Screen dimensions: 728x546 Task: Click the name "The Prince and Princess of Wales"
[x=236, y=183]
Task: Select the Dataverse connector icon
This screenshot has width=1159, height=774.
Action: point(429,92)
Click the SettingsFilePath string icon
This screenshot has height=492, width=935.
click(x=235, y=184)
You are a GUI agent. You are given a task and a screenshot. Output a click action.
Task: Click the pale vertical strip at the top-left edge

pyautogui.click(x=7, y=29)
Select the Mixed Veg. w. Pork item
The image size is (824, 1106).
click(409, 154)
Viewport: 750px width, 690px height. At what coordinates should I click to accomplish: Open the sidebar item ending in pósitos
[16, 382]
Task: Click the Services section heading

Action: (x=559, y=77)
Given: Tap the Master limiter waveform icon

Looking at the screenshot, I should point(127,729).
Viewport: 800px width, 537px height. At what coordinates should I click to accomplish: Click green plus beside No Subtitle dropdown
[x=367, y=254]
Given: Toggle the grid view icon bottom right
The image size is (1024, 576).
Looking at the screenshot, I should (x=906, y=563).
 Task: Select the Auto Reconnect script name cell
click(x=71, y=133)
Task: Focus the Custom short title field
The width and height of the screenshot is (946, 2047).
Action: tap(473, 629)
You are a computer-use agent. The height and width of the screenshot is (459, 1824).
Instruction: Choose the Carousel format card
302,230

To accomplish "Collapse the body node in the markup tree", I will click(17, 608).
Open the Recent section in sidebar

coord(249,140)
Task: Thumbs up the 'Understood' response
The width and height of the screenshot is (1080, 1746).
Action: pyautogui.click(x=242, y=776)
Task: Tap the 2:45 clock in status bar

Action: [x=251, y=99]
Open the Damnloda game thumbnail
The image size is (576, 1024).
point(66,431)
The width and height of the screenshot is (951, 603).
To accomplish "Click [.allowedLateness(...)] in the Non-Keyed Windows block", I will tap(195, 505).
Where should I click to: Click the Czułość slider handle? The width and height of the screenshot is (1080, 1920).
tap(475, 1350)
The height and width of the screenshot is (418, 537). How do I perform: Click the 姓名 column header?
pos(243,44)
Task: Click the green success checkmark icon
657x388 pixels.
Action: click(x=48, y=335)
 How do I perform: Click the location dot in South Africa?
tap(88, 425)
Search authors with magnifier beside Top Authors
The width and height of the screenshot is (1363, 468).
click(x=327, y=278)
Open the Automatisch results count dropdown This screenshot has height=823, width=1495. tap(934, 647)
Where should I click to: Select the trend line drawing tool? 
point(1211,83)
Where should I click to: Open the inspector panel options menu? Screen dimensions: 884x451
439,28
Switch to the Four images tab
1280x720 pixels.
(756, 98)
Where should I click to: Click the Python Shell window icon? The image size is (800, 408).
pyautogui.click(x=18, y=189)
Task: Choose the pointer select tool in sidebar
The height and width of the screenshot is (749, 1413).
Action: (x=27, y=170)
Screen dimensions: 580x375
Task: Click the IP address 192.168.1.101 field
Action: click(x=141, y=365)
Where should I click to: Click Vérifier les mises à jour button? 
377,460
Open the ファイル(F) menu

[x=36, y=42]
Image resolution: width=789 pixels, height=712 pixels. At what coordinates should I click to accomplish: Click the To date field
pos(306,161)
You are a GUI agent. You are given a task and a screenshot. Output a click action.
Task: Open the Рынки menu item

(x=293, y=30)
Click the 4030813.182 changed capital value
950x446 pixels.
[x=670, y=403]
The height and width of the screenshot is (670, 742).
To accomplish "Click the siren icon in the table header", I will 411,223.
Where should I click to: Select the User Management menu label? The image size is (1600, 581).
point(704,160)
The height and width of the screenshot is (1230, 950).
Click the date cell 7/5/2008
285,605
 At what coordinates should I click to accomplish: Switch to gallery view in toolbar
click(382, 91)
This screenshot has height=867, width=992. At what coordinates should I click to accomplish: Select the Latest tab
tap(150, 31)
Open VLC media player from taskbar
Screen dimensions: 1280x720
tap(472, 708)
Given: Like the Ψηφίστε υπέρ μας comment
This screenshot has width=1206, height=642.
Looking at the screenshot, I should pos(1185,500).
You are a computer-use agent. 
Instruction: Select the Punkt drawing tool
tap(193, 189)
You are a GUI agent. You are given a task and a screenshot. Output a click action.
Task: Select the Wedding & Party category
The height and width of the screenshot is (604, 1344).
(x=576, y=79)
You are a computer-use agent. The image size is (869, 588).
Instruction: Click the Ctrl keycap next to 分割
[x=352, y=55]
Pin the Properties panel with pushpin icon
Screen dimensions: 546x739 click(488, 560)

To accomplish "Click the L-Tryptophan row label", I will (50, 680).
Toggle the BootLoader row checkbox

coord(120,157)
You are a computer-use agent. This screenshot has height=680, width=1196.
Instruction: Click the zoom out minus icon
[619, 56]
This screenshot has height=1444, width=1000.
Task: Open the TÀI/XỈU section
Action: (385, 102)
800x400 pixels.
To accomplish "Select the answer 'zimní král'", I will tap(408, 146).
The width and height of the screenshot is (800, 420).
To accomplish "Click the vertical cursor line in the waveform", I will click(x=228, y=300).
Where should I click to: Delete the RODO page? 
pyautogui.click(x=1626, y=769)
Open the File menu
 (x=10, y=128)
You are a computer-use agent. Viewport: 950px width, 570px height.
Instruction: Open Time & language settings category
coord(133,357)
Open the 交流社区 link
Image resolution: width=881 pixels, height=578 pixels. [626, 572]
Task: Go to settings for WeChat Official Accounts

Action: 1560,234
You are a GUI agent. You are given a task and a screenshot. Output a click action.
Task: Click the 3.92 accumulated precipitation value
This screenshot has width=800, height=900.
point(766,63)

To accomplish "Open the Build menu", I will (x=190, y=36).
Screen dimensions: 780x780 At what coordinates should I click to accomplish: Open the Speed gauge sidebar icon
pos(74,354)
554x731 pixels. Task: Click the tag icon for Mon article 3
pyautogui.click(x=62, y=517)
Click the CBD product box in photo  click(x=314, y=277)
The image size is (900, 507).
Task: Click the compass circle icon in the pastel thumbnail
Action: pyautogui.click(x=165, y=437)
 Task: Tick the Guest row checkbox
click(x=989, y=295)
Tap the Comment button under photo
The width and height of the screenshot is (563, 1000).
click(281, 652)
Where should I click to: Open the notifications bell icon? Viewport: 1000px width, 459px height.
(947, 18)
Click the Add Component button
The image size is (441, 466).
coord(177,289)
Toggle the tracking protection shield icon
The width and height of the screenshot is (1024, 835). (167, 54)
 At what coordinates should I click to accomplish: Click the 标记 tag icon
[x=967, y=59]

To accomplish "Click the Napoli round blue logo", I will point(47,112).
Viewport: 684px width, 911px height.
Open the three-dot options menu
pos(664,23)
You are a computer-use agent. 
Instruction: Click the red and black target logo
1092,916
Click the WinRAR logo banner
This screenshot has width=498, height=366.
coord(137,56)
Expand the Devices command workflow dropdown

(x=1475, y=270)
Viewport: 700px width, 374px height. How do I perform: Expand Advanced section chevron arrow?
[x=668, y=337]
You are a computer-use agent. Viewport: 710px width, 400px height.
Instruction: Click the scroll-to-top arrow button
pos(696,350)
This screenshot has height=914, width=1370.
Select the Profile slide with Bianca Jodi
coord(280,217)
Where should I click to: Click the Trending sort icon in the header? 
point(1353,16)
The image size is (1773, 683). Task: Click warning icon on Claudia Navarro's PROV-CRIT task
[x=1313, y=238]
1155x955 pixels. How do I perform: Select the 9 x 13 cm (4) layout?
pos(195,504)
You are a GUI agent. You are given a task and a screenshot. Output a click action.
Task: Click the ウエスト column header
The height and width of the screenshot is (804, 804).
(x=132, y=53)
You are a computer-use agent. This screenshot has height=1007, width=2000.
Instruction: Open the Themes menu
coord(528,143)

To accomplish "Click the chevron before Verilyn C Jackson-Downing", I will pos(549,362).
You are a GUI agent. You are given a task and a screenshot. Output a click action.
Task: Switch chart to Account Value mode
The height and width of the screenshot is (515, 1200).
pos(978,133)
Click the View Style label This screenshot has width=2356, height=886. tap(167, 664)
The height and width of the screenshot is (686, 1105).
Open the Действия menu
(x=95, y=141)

————

■ What is expected: Write out exactly the lines above from the line with "Task: Click the Services section heading" through the line with "You are a computer-use agent. The height", both of them included, and leave out all other lines.

■ Response:
Task: Click the Services section heading

Action: (x=559, y=77)
Given: Tap the Master limiter waveform icon

Looking at the screenshot, I should point(127,729).
Viewport: 800px width, 537px height. At what coordinates should I click to accomplish: Click green plus beside No Subtitle dropdown
[x=367, y=254]
Given: Toggle the grid view icon bottom right
The image size is (1024, 576).
Looking at the screenshot, I should (x=906, y=563).
 Task: Select the Auto Reconnect script name cell
click(x=71, y=133)
Task: Focus the Custom short title field
The width and height of the screenshot is (946, 2047).
Action: tap(473, 629)
You are a computer-use agent. The height and width of the screenshot is (459, 1824).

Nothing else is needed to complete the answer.